LIST OF PRIOR-ART DOCUMENTS
Patent Documents
[0005] Patent Document 1: Japanese Patent No. 4663894
[0006] Patent Document 2: Japanese Patent No. 3886211
SUMMARY OF THE INVENTION
Problems to be Solved by the Invention
[0007] Generally, a repulsive force of a spring (compressed spring)
gradually weakens in a process in which the spring extends from a
compressed state to a natural state. In the air spring type device
of Patent Document 1, the spring repulsive force weakens and a
force acting on the valve body to close the valve seat also weakens
in some cases when the valve body (plunger rod) descends and
approaches the end of a stroke. Particularly, in the case of
handling a liquid material with high viscosity, a sufficient force
acting on the valve body to close the valve seat cannot be obtained
and the liquid material is discharged without being separated from
the distal end of the discharge port in some cases in the air
spring type device. When a stronger spring is used to increase the
above-mentioned force with the view of solving such a problem, not
only the diameter and the length of the spring itself, but also the
flow rate of air required to compress the spring are increased,
thus leading to a fear that the piston diameter and the size of the
selector valve for driving the piston are increased and that the
device size is increased.
[0008] In consideration of the above-described state of the art, an
object of the present invention is provide a droplet forming device
and method, which can exert a constant strong advancing force on a
valve body (plunger rod) without increasing the device size, and
which cause no influences on a retreat time of the valve body.
Means for Solving the Problems
[0009] The inventor has accomplished the present invention based on
the finding that combined use of a magnetic field generating
mechanism is effective in solving the problem that the biasing
force applied to the valve body (plunger rod) from a spring weakens
when the valve body advances and approaches the end of its stroke.
Thus, the present invention is constituted by the following
technical means.
[0010] According to a first invention, there is provided a droplet
forming device for discharging a droplet in a flying fashion from a
nozzle, the device comprising a liquid chamber that is communicated
with the nozzle and is supplied with a liquid material, a plunger
rod having a tip that is moved to advance and retreat within the
liquid chamber, a spring that applies a biasing force to the
plunger rod, a pressurization chamber that is supplied with a
pressurized gas acting to retreat the plunger rod, a pressure
source that supplies the pressurized gas to the pressurization
chamber, and a controller, wherein the droplet forming device
further comprises a magnetic field generating mechanism that
generates an attraction force to act in an advancing direction when
the plunger rod approaches a most advanced position thereof.

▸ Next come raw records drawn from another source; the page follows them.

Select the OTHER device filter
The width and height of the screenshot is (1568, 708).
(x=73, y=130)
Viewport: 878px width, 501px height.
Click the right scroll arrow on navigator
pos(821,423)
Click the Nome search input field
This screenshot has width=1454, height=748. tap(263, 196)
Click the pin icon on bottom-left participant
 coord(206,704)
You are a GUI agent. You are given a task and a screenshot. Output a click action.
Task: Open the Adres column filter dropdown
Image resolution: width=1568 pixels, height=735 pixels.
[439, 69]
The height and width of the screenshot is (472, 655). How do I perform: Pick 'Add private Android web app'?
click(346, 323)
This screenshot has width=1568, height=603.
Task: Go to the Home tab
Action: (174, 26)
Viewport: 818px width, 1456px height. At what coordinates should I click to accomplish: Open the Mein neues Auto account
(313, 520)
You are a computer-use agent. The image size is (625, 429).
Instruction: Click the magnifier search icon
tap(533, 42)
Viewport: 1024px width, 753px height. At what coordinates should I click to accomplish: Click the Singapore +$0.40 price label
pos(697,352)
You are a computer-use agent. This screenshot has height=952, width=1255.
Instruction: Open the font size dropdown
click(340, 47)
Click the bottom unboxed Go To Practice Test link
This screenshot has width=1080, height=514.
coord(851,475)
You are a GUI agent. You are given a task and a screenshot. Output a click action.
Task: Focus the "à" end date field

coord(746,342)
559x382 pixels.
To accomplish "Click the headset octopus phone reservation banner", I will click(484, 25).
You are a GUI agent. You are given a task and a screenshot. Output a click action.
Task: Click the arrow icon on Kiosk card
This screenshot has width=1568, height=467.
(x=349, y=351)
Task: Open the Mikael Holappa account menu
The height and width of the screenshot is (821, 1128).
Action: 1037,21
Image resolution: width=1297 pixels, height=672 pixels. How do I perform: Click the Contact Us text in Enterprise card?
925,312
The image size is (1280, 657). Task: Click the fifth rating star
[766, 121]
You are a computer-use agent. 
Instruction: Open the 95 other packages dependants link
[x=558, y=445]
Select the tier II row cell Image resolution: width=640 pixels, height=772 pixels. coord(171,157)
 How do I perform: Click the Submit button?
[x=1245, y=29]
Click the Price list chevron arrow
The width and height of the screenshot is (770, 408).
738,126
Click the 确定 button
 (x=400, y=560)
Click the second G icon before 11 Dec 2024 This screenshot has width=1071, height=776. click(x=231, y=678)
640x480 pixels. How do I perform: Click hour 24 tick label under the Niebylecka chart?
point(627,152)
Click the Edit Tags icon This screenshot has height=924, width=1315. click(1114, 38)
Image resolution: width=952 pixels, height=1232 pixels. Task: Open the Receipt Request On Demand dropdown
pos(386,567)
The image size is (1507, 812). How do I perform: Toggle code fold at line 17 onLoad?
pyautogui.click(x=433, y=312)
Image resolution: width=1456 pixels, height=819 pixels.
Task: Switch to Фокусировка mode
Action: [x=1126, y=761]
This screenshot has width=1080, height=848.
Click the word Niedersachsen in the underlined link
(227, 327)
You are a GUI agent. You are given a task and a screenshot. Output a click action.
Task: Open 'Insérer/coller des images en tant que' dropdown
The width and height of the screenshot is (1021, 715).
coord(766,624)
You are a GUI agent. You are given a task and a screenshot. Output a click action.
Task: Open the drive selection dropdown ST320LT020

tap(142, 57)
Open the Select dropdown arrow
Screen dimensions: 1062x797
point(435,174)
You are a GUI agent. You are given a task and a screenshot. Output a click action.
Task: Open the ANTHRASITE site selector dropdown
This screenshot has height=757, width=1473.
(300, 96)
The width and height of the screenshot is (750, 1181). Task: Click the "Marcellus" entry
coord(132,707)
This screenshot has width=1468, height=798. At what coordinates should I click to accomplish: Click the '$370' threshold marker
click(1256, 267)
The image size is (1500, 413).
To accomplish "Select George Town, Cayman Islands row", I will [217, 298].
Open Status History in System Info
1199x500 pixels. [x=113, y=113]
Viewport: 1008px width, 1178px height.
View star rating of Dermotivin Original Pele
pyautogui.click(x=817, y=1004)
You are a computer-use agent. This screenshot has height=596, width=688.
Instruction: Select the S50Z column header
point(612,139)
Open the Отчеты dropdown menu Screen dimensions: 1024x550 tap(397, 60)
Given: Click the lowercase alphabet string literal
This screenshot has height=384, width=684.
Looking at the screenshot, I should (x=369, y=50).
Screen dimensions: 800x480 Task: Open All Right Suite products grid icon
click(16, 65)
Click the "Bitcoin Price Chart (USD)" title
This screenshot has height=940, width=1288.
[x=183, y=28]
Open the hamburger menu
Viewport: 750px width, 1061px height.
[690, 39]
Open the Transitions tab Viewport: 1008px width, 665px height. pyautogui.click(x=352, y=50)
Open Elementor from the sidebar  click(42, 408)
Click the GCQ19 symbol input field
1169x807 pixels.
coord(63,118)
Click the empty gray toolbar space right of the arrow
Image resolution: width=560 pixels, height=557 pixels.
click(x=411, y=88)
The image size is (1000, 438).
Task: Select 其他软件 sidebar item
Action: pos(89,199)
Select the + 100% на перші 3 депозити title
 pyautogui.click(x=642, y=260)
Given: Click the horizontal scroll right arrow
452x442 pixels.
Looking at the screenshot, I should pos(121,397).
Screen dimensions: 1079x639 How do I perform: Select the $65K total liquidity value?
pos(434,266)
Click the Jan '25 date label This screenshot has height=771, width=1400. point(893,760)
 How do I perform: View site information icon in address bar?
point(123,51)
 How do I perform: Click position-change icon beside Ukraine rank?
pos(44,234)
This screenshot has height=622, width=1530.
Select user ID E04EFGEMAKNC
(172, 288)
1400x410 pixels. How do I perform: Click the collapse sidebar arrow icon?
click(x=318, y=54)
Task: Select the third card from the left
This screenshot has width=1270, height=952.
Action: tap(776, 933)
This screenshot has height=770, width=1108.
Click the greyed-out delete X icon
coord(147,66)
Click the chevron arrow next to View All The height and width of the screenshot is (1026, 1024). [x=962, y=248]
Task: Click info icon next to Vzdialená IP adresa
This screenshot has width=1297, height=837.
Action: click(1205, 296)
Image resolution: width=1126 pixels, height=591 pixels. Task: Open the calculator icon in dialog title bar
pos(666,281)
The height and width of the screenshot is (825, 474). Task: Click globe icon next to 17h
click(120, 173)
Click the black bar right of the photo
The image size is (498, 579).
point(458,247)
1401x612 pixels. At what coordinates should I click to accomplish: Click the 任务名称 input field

[0011] According to a second invention, in the first invention, the
magnetic field generating mechanism is constituted by a magnetic
member disposed on the plunger rod, and a solenoid disposed to face
the magnetic member, and the controller energizes the solenoid to
generate a magnetic field when the plunger rod is operated to
advance.
[0012] According to a third invention, in the second invention, the
controller energizes the solenoid in a time zone that includes a
period spanning from start of an advance operation of the plunger
rod to end of the advance operation of the plunger rod.
[0013] According to a fourth invention, in the second or third
invention, the solenoid includes a recess that allows the magnetic
member to come into the recess, and that acts as a guide for
movement of the magnetic member.
[0014] According to a fifth invention, in any one of the second to
fourth inventions, the droplet forming device further comprises an
adjustment mechanism that adjusts a fixed position of the magnetic
member or the solenoid, wherein the most advanced position of the
plunger rod is specified by abutment between the magnetic member
and the solenoid.
[0015] According to a sixth invention, in any one of the first to
fifth inventions, the droplet forming device further comprises a
selector valve that controls a flow rate of the pressurized gas
flowing into the pressurization chamber and a flow rate of the
pressurized gas flowing out from the pressurization chamber.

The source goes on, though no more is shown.